Let's start by examining how the backward_pass function currently works, and then we'll discuss ways to make it more flexible and configurable.

Current Implementation:

1. The backward_pass function takes the neural network, input, expected output, and actual output as parameters.
2. It starts with the output layer and calculates the errors:
   • For softmax activation, it uses the difference between actual and expected outputs.
   • For other activations, it multiplies this difference by the derivative of the activation function.
3. It then iterates through the layers backwards:
   • For each layer, it calculates gradients for weights and biases.
   • It updates weights and biases using the chosen optimization method (via the chooser function).
   • For hidden layers, it calculates errors to be backpropagated to the previous layer.
4. The error calculation for hidden layers involves multiplying the current layer's errors by the weights and then by the activation function's derivative.
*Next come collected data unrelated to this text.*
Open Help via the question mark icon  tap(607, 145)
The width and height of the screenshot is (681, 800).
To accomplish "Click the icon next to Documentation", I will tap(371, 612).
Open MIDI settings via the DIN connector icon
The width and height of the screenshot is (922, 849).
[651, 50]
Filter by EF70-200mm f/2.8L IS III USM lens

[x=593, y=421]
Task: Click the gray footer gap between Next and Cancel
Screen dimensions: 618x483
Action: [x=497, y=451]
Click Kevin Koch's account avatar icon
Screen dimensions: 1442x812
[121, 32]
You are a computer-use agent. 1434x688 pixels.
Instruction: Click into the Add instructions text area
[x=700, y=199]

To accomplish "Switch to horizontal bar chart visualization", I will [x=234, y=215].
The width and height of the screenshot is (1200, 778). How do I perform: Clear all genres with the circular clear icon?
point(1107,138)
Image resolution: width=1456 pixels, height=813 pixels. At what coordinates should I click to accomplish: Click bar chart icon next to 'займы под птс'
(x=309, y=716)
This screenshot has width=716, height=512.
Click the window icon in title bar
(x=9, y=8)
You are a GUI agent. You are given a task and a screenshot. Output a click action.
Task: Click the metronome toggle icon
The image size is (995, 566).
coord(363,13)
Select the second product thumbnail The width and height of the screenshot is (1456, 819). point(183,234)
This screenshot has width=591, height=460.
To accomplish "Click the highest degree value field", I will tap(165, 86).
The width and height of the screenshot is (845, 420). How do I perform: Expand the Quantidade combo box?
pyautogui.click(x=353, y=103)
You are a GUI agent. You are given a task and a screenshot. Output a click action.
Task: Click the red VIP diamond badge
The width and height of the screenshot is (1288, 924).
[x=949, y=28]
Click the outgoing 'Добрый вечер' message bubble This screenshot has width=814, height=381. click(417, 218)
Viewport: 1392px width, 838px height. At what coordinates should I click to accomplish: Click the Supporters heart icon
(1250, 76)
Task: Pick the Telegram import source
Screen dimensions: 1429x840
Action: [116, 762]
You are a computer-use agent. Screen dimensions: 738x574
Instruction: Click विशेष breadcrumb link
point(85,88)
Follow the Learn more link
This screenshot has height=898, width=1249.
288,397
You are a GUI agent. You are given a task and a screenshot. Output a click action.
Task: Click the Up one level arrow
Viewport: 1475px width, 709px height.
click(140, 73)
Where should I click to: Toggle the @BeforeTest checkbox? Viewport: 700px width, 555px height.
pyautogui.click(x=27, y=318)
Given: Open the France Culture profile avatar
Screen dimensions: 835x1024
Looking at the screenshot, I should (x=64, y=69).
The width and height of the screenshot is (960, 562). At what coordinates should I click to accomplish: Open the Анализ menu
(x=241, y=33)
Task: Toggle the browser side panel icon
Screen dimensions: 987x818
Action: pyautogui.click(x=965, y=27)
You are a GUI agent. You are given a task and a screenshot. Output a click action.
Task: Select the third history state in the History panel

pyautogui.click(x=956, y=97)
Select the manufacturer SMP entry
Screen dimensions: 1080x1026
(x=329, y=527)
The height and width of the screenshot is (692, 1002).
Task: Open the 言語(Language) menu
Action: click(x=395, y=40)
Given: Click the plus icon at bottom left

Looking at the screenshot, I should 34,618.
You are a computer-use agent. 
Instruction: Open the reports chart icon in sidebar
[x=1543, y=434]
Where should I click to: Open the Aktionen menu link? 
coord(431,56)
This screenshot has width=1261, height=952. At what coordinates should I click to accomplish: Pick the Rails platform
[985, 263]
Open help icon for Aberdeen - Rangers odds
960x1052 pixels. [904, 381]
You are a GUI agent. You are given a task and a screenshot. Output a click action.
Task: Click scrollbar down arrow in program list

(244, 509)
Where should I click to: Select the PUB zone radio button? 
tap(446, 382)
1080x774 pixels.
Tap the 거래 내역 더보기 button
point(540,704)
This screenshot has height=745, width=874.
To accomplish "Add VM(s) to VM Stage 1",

Now, let's discuss how we can make this more flexible and what options we can add:

1. Loss Functions: Currently, the code implicitly uses mean squared error (MSE) for non-softmax outputs. We can add support for different loss functions:
   • Cross-entropy loss
   • Huber loss
   • Custom loss functions
2. Output Layer Options: We can add support for different output layer types:
   • Sigmoid for binary classification
   • Linear for regression tasks
   • Custom output activations
3. Regularization: Implement various regularization techniques:
   • L1 regularization (Lasso)
   • L2 regularization (Ridge)
   • Elastic Net (combination of L1 and L2)
   • Dropout (during training)
4. Learning Rate Schedules: Implement different learning rate adjustment strategies:
   • Step decay
   • Exponential decay
   • Cosine annealing
5. Gradient Clipping: Add options for gradient clipping to prevent exploding gradients:
   • By value
   • By norm
6. Second-Order Optimization: Implement more advanced optimization techniques:
   • Newton's method
   • Conjugate gradient
   • L-BFGS
7. Layer-specific Learning Rates: Allow different learning rates for different layers or parameter types (weights vs. biases).
8. Custom Initialization: Provide options for different weight initialization methods:
   • Xavier/Glorot initialization
   • He initialization
   • Custom initialization functions
9. Batch Normalization: Implement batch normalization layers and their corresponding backward pass.
10. Skip Connections: Add support for residual connections or dense connections between layers.

To make these options configurable, we could:

1. Extend the NeuralNet struct to include configuration options for these features.
2. Create a separate Configuration struct that holds all these options.
3. Use function pointers for customizable components (e.g., loss functions, regularization methods).
4. Implement a builder pattern for creating and configuring the neural network.